REQUIRED WORK:
Transcribe the records from the line containing "Viewport: 1456px width, 819px" through the line containing "will click(x=573, y=151).", both of those lines included, and give only that stretch.

TASK DATA:
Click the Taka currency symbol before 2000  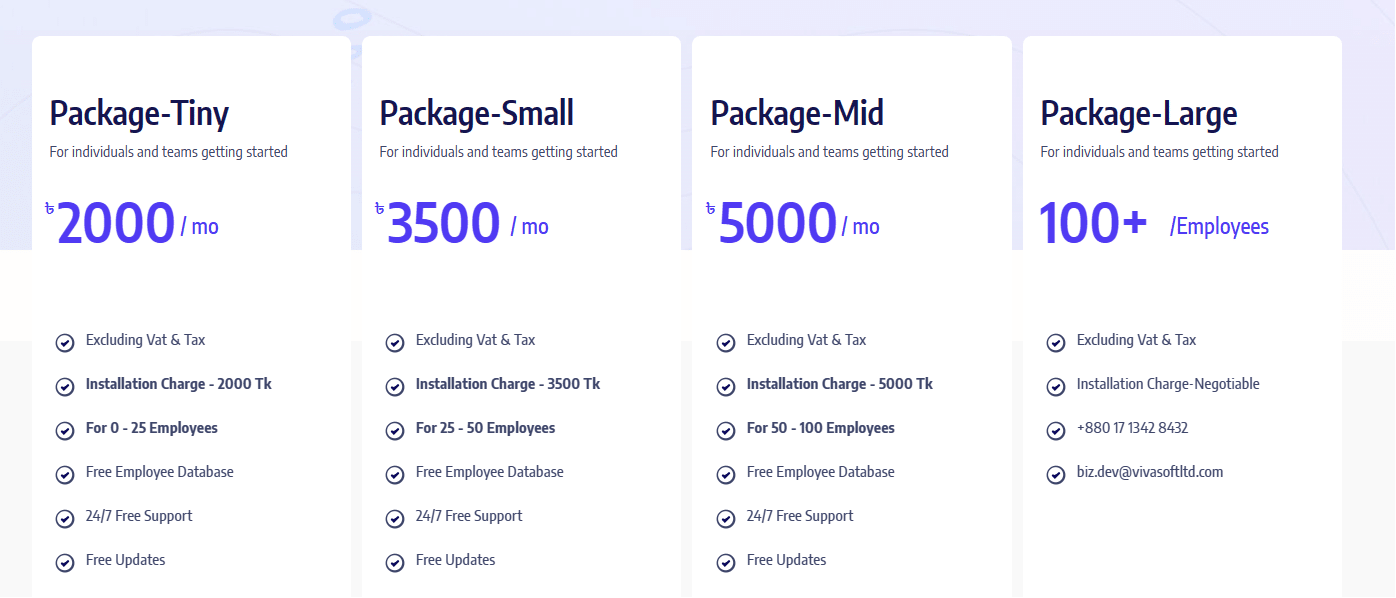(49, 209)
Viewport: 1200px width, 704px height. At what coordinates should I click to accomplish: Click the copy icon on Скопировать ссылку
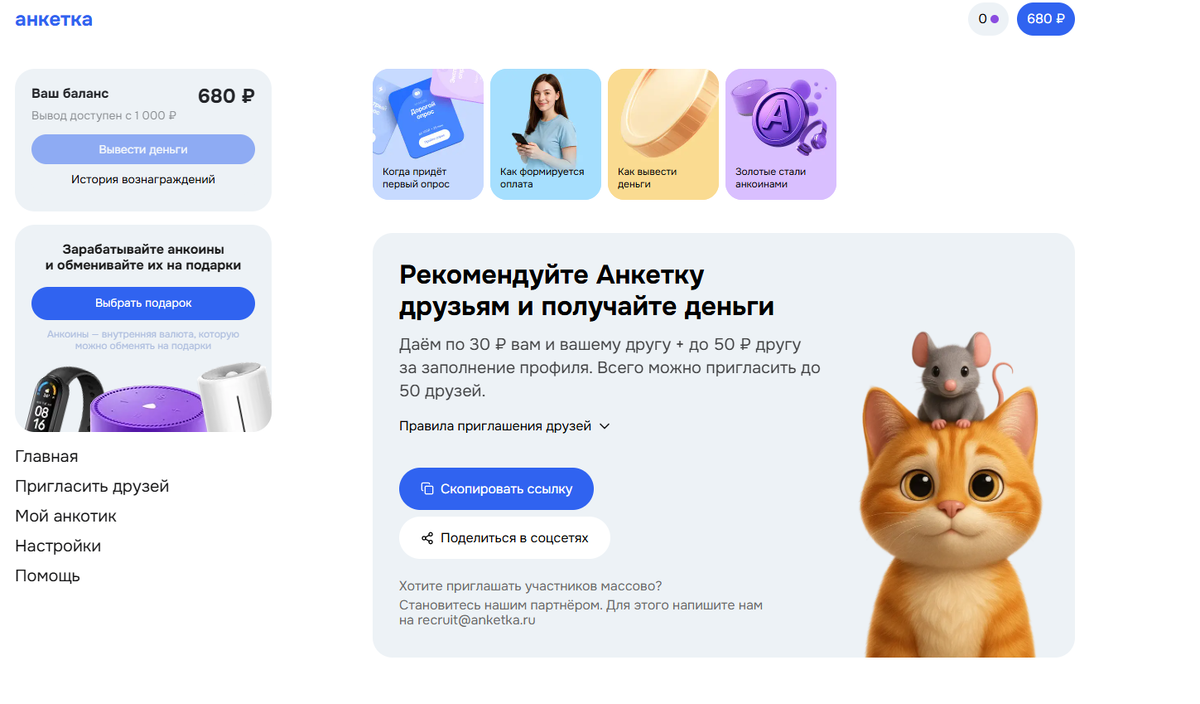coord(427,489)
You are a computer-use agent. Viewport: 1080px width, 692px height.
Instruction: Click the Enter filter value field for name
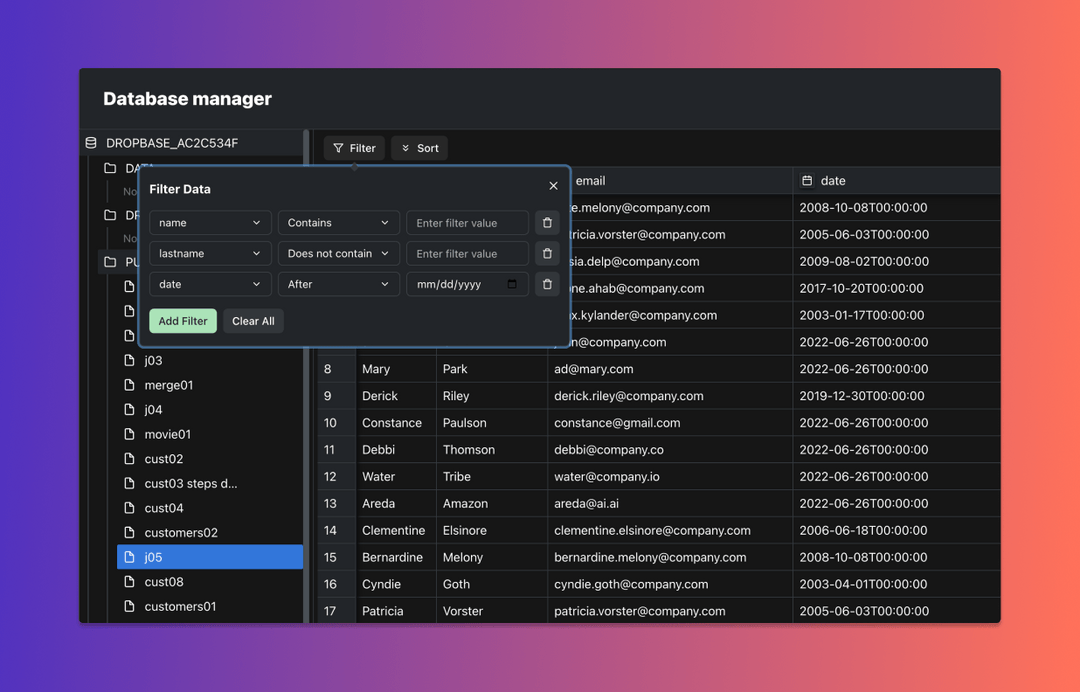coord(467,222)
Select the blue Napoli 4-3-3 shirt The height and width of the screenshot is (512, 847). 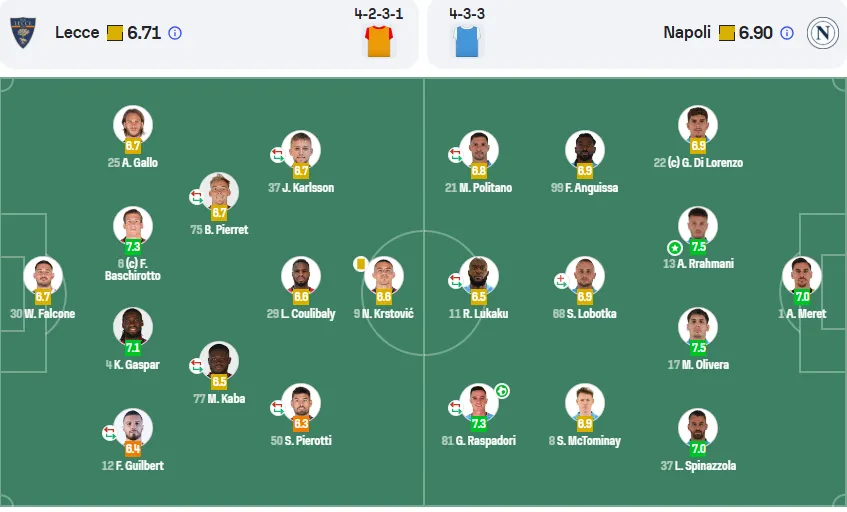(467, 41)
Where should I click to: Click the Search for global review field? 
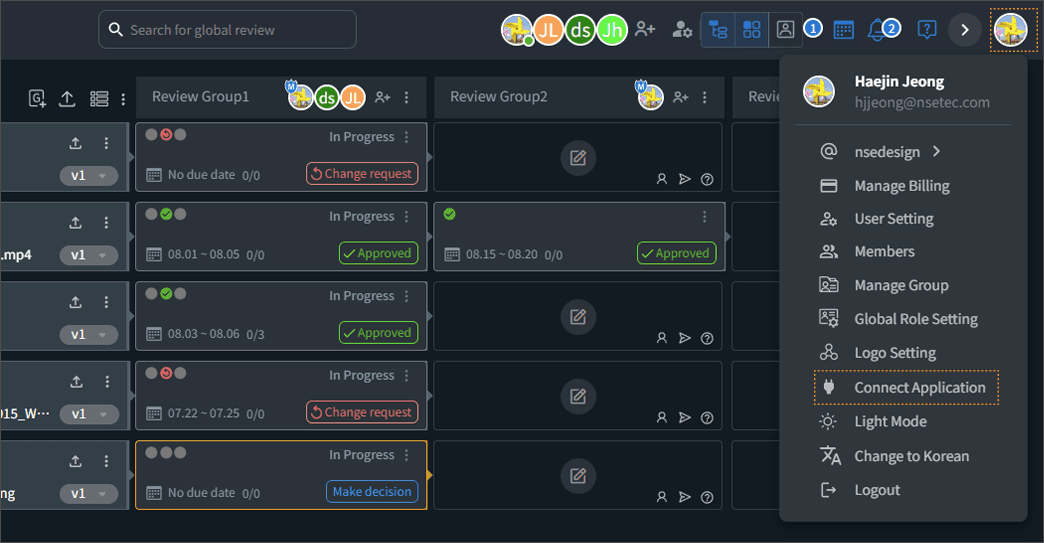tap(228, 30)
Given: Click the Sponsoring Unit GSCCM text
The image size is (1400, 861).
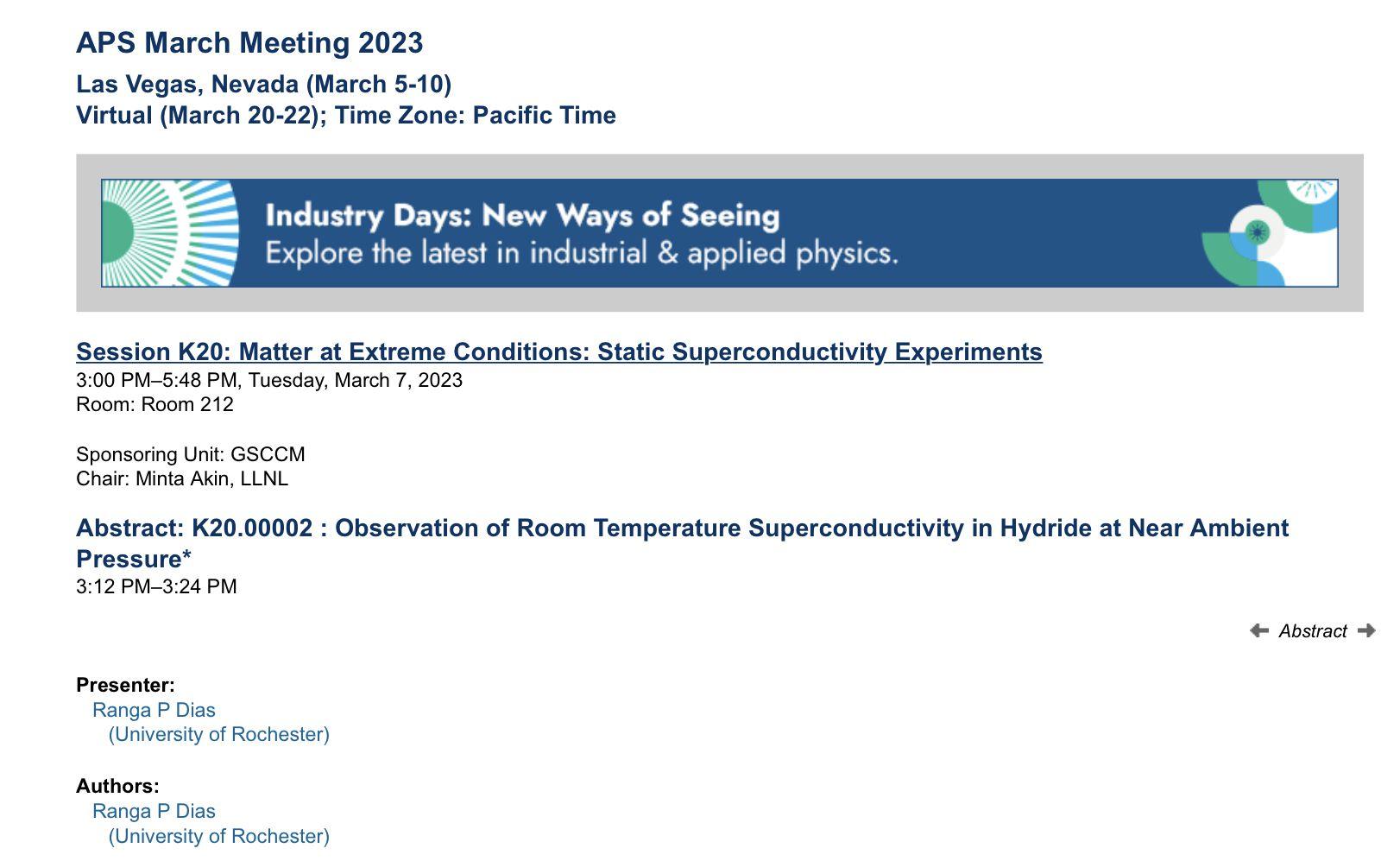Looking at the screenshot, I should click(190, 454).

* * *

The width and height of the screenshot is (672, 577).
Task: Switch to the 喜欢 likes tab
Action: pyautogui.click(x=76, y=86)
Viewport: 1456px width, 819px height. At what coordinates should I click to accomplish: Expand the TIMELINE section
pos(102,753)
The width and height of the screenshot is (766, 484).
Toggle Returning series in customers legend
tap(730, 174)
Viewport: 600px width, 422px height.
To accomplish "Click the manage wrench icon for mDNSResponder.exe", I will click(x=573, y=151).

THE COMPLETED TASK:
Viewport: 1456px width, 819px height. At what coordinates should I click to accomplish: Expand the TIMELINE section
pos(102,753)
The width and height of the screenshot is (766, 484).
Toggle Returning series in customers legend
tap(730, 174)
Viewport: 600px width, 422px height.
To accomplish "Click the manage wrench icon for mDNSResponder.exe", I will click(x=573, y=151).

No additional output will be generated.